This is #12 in our series of get-acquainted posts featuring members of the ASERL Scholarly Communications community.
1. Describe your current scholcomm position.
I came to the University of Virginia Library in 2013 to manage the University’s institutional repository, known as Libra. That one-person department was responsible for defining policies and facilitating deposits that would result in more open access to UVA research products. Fast-forward five years and UVA now has a cohort whose portfolios intersect with scholarly communication from several angles. I direct Scholarly Repository Services, which includes repositories for a variety of born-local content. My colleague Sherry Lake stewards data, ETD, and open deposits into Libra, with help on the public services front from Trillian Hosticka and on the digitization side from Lorrie Chisholm. Above and beyond the repository, Chip German and Brandon Butler cover advocacy, education, and outreach about alternative publishing models, among their many other duties beyond scholcomm. Dave Ghamandi heads our new open publishing initiative, Aperio. Hanni Nabahe just joined us as our early career resident librarian in scholcomm, and I am trying not to jade her too much. However, if you believe Dorothea Salo (and I do), scholarly communication librarianship can be a long and lonely road. With the energy of my colleagues bringing new perspectives to UVA scholarly communication priorities, I am taking on new responsibilities leading evaluation, selection, and implementation of an updated discovery layer (e.g. online catalog) for UVA. While that last bit might seem an unusual direction, I have a green light from our library administration to prioritize and highlight worldwide access to UVA resources, as well as the leveraging of open content, as UVA evaluates its participation in big subscription deals.

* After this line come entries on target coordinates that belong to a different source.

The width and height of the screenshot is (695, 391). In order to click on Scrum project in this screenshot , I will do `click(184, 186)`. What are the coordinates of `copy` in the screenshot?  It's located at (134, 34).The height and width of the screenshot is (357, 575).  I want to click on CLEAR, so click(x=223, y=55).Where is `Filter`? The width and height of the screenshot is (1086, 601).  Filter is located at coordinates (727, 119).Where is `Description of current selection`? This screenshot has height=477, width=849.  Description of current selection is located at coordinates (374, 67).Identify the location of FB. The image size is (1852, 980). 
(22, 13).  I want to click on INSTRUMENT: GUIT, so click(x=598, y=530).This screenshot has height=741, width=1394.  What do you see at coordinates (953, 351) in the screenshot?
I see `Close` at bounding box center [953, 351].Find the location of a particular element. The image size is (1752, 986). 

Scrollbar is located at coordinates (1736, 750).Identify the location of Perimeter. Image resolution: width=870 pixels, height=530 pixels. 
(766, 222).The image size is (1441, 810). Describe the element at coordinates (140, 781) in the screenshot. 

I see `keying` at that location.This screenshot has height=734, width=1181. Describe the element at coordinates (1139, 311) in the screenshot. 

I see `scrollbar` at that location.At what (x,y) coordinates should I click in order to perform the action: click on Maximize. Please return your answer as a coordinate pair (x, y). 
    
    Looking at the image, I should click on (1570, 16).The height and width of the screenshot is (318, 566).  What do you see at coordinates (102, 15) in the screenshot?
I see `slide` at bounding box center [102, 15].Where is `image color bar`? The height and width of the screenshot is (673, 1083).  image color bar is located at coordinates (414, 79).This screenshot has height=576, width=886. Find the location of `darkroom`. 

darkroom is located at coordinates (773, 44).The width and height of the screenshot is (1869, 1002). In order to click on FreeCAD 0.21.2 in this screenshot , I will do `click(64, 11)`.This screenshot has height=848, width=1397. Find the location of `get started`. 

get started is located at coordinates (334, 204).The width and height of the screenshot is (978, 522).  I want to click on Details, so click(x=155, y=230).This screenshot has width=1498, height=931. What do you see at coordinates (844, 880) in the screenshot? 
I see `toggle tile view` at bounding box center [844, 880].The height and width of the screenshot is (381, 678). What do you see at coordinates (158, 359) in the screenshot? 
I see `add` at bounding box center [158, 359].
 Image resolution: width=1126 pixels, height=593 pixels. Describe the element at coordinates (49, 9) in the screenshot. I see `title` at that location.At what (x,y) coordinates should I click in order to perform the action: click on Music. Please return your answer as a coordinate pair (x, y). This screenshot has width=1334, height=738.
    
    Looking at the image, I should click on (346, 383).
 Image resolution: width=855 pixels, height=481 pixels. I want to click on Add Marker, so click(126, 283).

2. What attracted you to scholcomm work?
Doesn’t everyone want to change the world? I came to the academic library side of things from the health sciences library world, where open science and access to publicly-funded research have been important topics for a long time. Transferring those interests to a broader range of disciplines seemed like a natural evolution. I probably also like tilting at windmills.
3. What is the most rewarding part of your job?
Social justice aspirations for equitable access to knowledge, as well as the challenge of accomplishing meaningful change from inside of the bureaucracy of a large state institution, keep me engaged. Also that no one cares if I knit during meetings.
4. If you had a magic wand and could change one thing in the scholcomm ecosystem, what would it be?
It definitely seems in the realm of magic for a sustainable revenue model to emerge that works for institutions, scholars, and publishers. You can’t change the scholarly rewards system without changing the publishing industry, and vice versa. Laura, Andy, Kevin, Brandon, and so many others have spoken far more eloquently on this topic in many open forums.
5. If you were NOT a scholcomm librarian, what would you be?
I’m not sure I really am a scholcomm librarian, though the work I have done for the last several years has certainly been focused on opening access to scholarship born at my institution. Most of the time at work, I am a software and service project manager, open source community member, and unit director. When I am not doing those things, I am exploring near and far destinations with my spouse, parenting a teenager and two dogs, and being a mountain biker, knitter, and curious person.